The Next Level of Computing?
Here’s a bicycle that was showcased in July this year. It’s self-driving, can navigate around obstacles, and can follow a person and voice commands.
This humble bike probably isn’t so appealing since most of us have witnessed AI such as Siri and robot Sophia. However, its internal structure could hold the key to our future and unlock the next level of computing, one that shouldn’t be confused with Artificial Intelligence (AI) – that’s Artificial General Intelligence (AGI).
AI vs. AGI
So far, all AI solves specific problems. The self-driving bicycle moves from point A to B without crashing and Siri understands and processes verbal instructions given by the user.
But when thrown into uncharted territory, these AI algorithms are utterly useless. For example, most voice assistants aren’t exactly the most helpful when it comes to physical and mental health. Try this out now – tell Siri or another voice assistant “I’m sad” and see if it makes you feel better…
Meanwhile, AGI works like a human brain, being able to generalize algorithms and detect nuances. So far, we haven’t achieved this yet. Even Sophia (pictured below), who can perform face tracking, emotion recognition, physical movements, and is a ‘citizen’ of Saudi Arabia, is not considered to be AGI, even by her co-creator. Does this mean we can also grant our self-driving bicycle citizenship too?
That’s up to you to decide. The real question is, are we even capable of creating AGI? It turns out we have a bottleneck and it has to do with the difference between the architecture of human brains and computers.
The (very old) computer architecture
This is the standard (Von Neumann) architecture of computing and has been for about 75 years.
‘Von Neumann Computer Architecture’ by me (Canis Nugroho)
Every computer needs input and output devices. You have mechanisms such as keyboards and mice (computer mice, not live ones) to feed your computer instructions and screens for the computer to return your commands.
The meat of the work, however, comes from the memory unit and the control processing unit (CPU). The memory unit stores the data and instructions in the computer, whilst the CPU processes and executes the instructions. Within the CPU, you have an arithmetic logic unit which executes instructions, and a control unit, which is essentially the boss of the CPU.

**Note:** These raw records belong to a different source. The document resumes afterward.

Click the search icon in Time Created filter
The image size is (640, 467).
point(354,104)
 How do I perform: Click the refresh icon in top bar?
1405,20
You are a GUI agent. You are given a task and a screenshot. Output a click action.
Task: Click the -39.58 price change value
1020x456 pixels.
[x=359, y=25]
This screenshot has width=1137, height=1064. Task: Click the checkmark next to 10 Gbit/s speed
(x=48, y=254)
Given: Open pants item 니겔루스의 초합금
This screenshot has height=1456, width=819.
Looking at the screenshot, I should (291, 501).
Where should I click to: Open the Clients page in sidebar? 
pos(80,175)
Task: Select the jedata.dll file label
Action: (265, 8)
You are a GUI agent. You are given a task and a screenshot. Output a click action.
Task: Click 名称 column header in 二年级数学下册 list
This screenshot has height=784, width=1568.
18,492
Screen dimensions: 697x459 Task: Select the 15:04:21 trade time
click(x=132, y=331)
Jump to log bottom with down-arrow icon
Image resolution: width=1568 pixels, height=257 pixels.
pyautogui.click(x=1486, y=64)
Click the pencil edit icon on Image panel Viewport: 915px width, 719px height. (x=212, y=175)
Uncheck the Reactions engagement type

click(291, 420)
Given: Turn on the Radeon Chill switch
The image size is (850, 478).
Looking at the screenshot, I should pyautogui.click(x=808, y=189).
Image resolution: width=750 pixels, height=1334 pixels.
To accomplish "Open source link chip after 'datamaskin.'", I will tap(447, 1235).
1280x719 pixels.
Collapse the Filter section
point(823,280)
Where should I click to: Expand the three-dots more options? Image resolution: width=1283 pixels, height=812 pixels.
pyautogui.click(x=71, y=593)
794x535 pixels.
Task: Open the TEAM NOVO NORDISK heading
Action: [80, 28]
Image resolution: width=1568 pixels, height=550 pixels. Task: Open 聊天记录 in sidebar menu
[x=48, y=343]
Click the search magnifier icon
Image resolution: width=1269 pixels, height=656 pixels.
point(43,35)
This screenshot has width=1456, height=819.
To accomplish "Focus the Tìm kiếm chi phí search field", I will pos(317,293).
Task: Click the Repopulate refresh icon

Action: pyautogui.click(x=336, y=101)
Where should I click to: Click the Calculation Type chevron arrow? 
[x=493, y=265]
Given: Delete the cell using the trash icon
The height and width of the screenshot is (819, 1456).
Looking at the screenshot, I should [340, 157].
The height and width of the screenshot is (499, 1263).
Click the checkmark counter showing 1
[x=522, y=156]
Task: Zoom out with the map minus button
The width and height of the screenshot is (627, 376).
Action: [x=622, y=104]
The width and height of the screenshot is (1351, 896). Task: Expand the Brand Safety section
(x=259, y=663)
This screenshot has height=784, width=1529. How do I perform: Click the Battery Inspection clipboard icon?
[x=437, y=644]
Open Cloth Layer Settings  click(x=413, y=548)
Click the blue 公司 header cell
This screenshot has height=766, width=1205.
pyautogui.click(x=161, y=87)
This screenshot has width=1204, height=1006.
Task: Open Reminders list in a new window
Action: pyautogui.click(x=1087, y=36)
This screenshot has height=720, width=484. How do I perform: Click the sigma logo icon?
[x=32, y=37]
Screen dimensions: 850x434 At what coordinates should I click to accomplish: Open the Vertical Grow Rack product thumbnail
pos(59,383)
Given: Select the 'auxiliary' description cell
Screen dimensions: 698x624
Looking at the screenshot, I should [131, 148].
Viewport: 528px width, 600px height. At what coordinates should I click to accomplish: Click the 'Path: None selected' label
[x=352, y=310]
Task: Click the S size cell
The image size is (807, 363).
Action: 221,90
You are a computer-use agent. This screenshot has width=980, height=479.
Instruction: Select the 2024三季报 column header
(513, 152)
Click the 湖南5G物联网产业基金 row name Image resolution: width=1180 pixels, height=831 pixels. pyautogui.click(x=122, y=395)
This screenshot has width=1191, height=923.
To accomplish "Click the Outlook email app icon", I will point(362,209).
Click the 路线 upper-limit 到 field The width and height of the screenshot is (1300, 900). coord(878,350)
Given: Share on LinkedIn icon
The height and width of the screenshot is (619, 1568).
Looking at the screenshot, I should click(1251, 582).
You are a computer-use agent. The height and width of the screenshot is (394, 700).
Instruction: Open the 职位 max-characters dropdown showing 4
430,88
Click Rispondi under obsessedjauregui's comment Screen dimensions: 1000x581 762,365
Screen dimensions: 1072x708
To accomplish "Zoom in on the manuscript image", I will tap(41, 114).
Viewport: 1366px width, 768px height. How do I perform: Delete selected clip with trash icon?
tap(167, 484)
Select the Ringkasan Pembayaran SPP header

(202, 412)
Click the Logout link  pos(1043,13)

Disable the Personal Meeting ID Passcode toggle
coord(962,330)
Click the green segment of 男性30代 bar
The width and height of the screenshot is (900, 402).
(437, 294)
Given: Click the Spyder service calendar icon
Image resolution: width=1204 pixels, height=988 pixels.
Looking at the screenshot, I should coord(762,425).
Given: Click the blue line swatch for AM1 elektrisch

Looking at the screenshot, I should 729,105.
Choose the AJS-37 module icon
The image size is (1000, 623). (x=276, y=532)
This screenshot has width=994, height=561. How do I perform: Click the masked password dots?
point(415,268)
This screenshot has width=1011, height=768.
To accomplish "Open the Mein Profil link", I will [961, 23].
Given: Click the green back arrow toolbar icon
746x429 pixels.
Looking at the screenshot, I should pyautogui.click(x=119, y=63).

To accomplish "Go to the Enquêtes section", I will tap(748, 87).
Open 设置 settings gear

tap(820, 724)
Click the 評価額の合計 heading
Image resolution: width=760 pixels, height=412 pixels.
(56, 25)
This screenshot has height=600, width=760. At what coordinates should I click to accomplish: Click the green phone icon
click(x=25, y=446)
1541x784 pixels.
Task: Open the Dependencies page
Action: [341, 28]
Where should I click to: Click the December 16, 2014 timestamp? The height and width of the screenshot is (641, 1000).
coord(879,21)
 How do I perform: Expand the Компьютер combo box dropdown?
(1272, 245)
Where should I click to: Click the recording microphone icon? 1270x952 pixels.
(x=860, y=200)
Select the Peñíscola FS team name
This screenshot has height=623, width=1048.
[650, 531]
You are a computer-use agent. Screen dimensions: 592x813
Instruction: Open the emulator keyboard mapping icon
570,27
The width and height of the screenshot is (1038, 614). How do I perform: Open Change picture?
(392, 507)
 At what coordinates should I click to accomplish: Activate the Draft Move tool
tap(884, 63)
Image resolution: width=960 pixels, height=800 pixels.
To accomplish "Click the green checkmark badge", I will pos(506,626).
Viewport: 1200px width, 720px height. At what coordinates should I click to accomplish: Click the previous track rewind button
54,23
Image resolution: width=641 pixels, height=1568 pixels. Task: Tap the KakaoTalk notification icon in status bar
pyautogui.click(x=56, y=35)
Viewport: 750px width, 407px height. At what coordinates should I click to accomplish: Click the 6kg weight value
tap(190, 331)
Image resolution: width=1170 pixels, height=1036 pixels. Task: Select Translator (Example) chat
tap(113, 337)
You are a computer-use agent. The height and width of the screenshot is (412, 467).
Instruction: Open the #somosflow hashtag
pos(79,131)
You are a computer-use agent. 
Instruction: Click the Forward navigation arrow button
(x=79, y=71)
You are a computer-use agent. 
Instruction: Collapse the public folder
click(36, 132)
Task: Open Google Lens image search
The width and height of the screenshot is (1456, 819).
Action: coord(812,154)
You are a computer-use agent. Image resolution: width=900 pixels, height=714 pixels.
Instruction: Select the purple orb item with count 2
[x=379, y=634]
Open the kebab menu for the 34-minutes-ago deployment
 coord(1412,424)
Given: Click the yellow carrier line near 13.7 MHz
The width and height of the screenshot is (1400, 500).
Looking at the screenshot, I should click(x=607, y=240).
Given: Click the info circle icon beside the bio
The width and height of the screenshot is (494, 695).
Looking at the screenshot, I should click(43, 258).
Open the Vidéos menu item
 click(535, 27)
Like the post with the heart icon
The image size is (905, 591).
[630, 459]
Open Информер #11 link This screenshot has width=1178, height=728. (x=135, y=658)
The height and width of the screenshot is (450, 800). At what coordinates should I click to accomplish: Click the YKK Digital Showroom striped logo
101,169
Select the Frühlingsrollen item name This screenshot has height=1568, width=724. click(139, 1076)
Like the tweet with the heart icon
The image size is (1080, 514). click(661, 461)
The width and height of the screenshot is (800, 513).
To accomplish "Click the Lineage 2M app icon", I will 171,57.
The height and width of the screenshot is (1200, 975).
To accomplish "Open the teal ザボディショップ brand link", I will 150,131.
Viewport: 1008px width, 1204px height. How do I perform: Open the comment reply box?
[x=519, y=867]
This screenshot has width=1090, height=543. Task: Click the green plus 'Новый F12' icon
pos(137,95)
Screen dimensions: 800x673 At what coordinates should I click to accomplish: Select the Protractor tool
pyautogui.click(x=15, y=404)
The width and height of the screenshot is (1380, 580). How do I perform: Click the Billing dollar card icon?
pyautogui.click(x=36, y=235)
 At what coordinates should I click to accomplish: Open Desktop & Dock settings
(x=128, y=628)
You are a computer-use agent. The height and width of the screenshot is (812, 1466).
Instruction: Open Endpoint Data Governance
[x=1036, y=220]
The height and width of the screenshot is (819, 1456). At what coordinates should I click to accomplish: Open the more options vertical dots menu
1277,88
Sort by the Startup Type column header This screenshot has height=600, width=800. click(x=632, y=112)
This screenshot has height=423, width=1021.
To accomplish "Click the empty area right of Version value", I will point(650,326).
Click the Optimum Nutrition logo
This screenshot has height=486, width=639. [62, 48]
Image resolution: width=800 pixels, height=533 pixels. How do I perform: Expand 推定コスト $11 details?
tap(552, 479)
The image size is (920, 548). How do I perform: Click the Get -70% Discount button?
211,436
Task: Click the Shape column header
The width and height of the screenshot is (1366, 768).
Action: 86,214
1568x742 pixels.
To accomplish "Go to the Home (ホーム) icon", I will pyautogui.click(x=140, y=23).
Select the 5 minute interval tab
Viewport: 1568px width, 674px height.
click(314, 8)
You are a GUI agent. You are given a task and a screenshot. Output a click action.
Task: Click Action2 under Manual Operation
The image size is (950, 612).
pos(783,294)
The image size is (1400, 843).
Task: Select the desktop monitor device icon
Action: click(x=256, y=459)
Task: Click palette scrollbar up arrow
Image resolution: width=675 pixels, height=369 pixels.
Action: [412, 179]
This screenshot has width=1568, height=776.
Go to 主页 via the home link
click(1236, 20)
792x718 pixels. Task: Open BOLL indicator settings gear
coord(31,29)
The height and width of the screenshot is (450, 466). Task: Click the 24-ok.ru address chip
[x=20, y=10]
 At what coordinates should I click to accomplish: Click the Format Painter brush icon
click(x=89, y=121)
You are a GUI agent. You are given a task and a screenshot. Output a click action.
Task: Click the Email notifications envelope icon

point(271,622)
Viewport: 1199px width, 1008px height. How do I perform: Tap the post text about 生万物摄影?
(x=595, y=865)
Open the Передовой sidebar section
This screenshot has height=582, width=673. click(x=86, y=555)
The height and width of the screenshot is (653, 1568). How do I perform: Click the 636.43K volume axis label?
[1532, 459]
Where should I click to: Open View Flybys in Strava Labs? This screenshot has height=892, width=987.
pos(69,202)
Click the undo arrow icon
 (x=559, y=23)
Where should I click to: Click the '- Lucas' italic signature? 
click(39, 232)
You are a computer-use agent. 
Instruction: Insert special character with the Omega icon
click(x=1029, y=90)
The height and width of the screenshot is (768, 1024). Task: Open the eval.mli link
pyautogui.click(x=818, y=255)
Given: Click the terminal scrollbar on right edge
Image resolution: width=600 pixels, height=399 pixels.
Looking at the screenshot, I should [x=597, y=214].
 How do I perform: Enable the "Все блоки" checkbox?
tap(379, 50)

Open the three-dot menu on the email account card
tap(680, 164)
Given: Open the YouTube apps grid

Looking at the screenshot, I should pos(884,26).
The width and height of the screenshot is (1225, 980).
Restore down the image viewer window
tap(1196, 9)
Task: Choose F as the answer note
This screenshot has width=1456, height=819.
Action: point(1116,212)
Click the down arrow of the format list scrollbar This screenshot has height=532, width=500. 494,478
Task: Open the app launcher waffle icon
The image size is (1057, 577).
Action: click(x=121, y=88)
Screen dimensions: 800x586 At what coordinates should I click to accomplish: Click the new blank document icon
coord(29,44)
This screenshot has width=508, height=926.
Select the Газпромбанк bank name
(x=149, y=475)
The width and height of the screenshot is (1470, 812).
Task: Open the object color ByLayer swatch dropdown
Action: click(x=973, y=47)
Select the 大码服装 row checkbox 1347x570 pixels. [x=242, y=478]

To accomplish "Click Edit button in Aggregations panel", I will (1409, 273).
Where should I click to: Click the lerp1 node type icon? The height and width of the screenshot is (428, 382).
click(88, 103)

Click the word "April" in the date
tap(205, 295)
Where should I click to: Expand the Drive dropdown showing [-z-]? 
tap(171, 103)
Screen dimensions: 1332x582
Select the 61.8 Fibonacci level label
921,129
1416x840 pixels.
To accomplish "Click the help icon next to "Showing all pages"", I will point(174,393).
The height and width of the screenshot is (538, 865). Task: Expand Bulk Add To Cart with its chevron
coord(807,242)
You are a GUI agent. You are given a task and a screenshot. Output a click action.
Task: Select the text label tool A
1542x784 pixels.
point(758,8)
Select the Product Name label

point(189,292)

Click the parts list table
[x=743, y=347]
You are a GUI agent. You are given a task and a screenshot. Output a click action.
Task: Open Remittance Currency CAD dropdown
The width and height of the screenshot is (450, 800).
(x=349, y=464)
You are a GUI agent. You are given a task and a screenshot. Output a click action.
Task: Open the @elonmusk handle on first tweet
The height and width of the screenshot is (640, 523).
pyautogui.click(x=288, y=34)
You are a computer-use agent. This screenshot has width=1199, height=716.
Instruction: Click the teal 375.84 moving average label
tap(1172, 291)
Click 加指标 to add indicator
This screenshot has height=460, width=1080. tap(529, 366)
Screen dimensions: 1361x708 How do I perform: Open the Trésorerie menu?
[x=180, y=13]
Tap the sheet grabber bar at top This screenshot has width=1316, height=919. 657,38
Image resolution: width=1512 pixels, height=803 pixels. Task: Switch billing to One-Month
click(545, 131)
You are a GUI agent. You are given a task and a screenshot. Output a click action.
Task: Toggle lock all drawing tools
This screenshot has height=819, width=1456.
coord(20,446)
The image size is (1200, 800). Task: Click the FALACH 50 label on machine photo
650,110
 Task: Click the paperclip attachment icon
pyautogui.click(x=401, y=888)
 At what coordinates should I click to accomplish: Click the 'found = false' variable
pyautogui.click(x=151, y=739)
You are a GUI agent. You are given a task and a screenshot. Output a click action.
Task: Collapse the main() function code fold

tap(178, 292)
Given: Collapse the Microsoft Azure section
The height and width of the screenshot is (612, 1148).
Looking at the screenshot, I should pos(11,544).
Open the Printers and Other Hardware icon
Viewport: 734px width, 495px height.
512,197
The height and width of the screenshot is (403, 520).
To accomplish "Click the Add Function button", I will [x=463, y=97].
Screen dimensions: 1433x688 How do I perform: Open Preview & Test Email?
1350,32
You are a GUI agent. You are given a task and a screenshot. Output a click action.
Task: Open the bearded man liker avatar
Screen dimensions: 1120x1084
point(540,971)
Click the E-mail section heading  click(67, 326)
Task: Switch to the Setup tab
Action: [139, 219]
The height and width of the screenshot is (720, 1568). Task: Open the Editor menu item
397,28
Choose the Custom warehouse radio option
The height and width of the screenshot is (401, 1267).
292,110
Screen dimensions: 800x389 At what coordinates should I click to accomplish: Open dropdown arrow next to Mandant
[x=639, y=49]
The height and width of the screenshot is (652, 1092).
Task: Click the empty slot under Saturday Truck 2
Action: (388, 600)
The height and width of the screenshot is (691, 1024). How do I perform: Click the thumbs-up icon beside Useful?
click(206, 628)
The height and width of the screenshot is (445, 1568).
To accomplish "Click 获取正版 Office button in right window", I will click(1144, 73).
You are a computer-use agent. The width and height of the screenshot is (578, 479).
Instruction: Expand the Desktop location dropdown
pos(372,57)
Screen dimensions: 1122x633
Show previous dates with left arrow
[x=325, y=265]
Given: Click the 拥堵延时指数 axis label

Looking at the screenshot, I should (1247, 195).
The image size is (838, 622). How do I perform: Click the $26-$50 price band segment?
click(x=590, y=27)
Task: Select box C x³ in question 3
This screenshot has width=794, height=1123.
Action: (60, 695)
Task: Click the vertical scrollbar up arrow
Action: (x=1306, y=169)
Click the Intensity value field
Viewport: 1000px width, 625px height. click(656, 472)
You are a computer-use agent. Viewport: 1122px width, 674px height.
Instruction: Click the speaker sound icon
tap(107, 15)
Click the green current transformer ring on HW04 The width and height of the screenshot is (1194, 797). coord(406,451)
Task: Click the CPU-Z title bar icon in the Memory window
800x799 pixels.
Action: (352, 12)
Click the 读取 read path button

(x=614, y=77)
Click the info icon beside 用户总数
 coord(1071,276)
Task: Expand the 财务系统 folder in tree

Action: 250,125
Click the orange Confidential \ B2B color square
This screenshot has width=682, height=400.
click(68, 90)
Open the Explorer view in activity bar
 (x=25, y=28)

The problem here is that the CPU and memory are stored separately. This means that information is constantly being transferred between the two, as shown in the diagram above.
But this is not how the human brain works! And this is why we’re still faster than AI in so many tasks such as facial recognition. We don’t have all our memory on one side of our brains and do all our processing on the other!
The other issue is that this architecture takes heaps of energy because of this constant transfer of information between two parts of the computer. Studies from Computerphile’s neuromorphic computing video suggest that if we continue with our current structure of computing, we would need more energy than what’s currently available in the entire world.
Clearly, it’s time we unite that CPU and memory together.
A brain-like structure
And this is where the hero of our self-driving bicycle comes in. The bicycle is powered by a neuromorphic chip, a chip that could be considered as an artificial brain. It contains many tiny units called memristors that are the equivalent of a biological neuron.
Unlike the CPU, the memristors don’t have the power to perform a lot of functions. But it has enough to perform the function of a single neuron.
The power in neuromorphic computing comes when all these memristors come together, the way that billions of real neurons are connected through synapses. To replicate this, the neuromorphic chip contains arrays of memristors.
The self-driving bicycle has shown us how efficient this new architecture of computing really is. It has 40,000 artificial neurons and 10 million synapses. Compared to an equivalent computer with a standard CPU, the bike can perform up to 100 times faster and uses up to 10,000 times less power, depending on the function it’s performing.
Whilst this sounds extremely promising for the future of AGI, it’s going to be a while until we can fully emulate the human brain. We would need to create a system with 100 billion artificial neurons to achieve this. But hey, we’ve made a bike that has the same number of neurons as a fish, and we have this list of animals by the number of neurons to keep track of our progress!
Maybe we could try for a cockroach next?